▶ **WHAT YOU ARE ASKED TO DO**
Every record listed below should be copied exactly.

▶ **DATA FOR THIS TASK**

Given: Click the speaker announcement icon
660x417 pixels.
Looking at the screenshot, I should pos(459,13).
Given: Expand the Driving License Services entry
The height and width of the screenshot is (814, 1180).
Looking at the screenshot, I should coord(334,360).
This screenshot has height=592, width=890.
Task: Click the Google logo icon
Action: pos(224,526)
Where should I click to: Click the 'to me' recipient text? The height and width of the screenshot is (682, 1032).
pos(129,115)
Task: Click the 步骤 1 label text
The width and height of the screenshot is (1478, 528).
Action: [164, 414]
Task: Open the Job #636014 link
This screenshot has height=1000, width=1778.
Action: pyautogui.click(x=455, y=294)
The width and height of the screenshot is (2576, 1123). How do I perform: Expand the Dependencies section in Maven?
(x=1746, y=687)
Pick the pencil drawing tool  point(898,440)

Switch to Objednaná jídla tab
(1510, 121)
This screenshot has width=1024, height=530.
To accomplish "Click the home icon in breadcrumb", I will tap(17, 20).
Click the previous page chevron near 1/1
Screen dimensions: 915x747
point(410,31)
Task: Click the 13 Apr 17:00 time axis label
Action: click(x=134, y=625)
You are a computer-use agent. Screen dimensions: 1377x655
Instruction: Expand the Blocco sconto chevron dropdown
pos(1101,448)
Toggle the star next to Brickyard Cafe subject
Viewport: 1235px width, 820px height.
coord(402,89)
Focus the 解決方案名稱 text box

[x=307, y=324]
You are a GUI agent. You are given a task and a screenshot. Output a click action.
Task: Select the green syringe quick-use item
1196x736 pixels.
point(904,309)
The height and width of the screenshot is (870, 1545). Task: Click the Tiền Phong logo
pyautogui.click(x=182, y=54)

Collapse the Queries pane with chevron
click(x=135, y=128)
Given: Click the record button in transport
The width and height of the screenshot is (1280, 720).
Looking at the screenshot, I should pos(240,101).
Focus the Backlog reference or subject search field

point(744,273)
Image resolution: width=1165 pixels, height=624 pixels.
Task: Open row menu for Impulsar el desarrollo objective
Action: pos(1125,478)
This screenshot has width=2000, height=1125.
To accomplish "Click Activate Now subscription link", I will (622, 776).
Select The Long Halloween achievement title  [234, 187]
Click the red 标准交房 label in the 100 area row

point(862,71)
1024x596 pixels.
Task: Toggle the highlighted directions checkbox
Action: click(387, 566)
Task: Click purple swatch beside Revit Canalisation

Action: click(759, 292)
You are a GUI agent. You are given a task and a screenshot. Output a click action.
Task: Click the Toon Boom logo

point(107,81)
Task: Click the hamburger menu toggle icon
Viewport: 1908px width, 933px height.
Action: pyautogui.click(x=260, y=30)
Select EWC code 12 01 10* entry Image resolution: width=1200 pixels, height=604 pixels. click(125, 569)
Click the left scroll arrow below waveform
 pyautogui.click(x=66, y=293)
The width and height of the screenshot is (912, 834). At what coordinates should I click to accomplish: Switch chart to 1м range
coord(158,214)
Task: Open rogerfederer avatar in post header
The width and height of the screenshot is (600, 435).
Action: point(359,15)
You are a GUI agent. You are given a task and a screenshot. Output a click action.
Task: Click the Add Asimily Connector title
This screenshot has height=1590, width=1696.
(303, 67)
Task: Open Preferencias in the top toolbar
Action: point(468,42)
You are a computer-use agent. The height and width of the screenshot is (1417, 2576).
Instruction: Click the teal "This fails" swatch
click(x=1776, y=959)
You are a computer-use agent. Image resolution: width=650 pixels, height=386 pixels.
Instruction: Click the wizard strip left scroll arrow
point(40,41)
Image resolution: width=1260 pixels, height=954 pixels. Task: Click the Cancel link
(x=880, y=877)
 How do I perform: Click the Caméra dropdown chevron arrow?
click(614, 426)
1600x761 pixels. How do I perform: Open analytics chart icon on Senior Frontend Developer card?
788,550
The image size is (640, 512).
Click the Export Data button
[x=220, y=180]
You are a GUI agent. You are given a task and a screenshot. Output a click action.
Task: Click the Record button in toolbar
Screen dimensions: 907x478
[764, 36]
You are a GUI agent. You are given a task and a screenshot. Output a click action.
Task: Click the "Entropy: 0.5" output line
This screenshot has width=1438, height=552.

▶ **OUTPUT OF THE TASK**
Given: Click the speaker announcement icon
660x417 pixels.
Looking at the screenshot, I should pos(459,13).
Given: Expand the Driving License Services entry
The height and width of the screenshot is (814, 1180).
Looking at the screenshot, I should coord(334,360).
This screenshot has height=592, width=890.
Task: Click the Google logo icon
Action: pos(224,526)
Where should I click to: Click the 'to me' recipient text? The height and width of the screenshot is (682, 1032).
pos(129,115)
Task: Click the 步骤 1 label text
The width and height of the screenshot is (1478, 528).
Action: [164, 414]
Task: Open the Job #636014 link
This screenshot has height=1000, width=1778.
Action: pyautogui.click(x=455, y=294)
The width and height of the screenshot is (2576, 1123). How do I perform: Expand the Dependencies section in Maven?
(x=1746, y=687)
Pick the pencil drawing tool  point(898,440)

Switch to Objednaná jídla tab
(1510, 121)
This screenshot has width=1024, height=530.
To accomplish "Click the home icon in breadcrumb", I will tap(17, 20).
Click the previous page chevron near 1/1
Screen dimensions: 915x747
point(410,31)
Task: Click the 13 Apr 17:00 time axis label
Action: click(x=134, y=625)
You are a computer-use agent. Screen dimensions: 1377x655
Instruction: Expand the Blocco sconto chevron dropdown
pos(1101,448)
Toggle the star next to Brickyard Cafe subject
Viewport: 1235px width, 820px height.
coord(402,89)
Focus the 解決方案名稱 text box

[x=307, y=324]
You are a GUI agent. You are given a task and a screenshot. Output a click action.
Task: Select the green syringe quick-use item
1196x736 pixels.
point(904,309)
The height and width of the screenshot is (870, 1545). Task: Click the Tiền Phong logo
pyautogui.click(x=182, y=54)

Collapse the Queries pane with chevron
click(x=135, y=128)
Given: Click the record button in transport
The width and height of the screenshot is (1280, 720).
Looking at the screenshot, I should pos(240,101).
Focus the Backlog reference or subject search field

point(744,273)
Image resolution: width=1165 pixels, height=624 pixels.
Task: Open row menu for Impulsar el desarrollo objective
Action: pos(1125,478)
This screenshot has width=2000, height=1125.
To accomplish "Click Activate Now subscription link", I will (622, 776).
Select The Long Halloween achievement title  [234, 187]
Click the red 标准交房 label in the 100 area row

point(862,71)
1024x596 pixels.
Task: Toggle the highlighted directions checkbox
Action: click(387, 566)
Task: Click purple swatch beside Revit Canalisation

Action: click(759, 292)
You are a GUI agent. You are given a task and a screenshot. Output a click action.
Task: Click the Toon Boom logo

point(107,81)
Task: Click the hamburger menu toggle icon
Viewport: 1908px width, 933px height.
Action: pyautogui.click(x=260, y=30)
Select EWC code 12 01 10* entry Image resolution: width=1200 pixels, height=604 pixels. click(125, 569)
Click the left scroll arrow below waveform
 pyautogui.click(x=66, y=293)
The width and height of the screenshot is (912, 834). At what coordinates should I click to accomplish: Switch chart to 1м range
coord(158,214)
Task: Open rogerfederer avatar in post header
The width and height of the screenshot is (600, 435).
Action: point(359,15)
You are a GUI agent. You are given a task and a screenshot. Output a click action.
Task: Click the Add Asimily Connector title
This screenshot has height=1590, width=1696.
(303, 67)
Task: Open Preferencias in the top toolbar
Action: point(468,42)
You are a computer-use agent. The height and width of the screenshot is (1417, 2576).
Instruction: Click the teal "This fails" swatch
click(x=1776, y=959)
You are a computer-use agent. Image resolution: width=650 pixels, height=386 pixels.
Instruction: Click the wizard strip left scroll arrow
point(40,41)
Image resolution: width=1260 pixels, height=954 pixels. Task: Click the Cancel link
(x=880, y=877)
 How do I perform: Click the Caméra dropdown chevron arrow?
click(614, 426)
1600x761 pixels. How do I perform: Open analytics chart icon on Senior Frontend Developer card?
788,550
The image size is (640, 512).
Click the Export Data button
[x=220, y=180]
You are a GUI agent. You are given a task and a screenshot. Output a click action.
Task: Click the Record button in toolbar
Screen dimensions: 907x478
[764, 36]
You are a GUI agent. You are given a task and a screenshot. Output a click action.
Task: Click the "Entropy: 0.5" output line
This screenshot has width=1438, height=552.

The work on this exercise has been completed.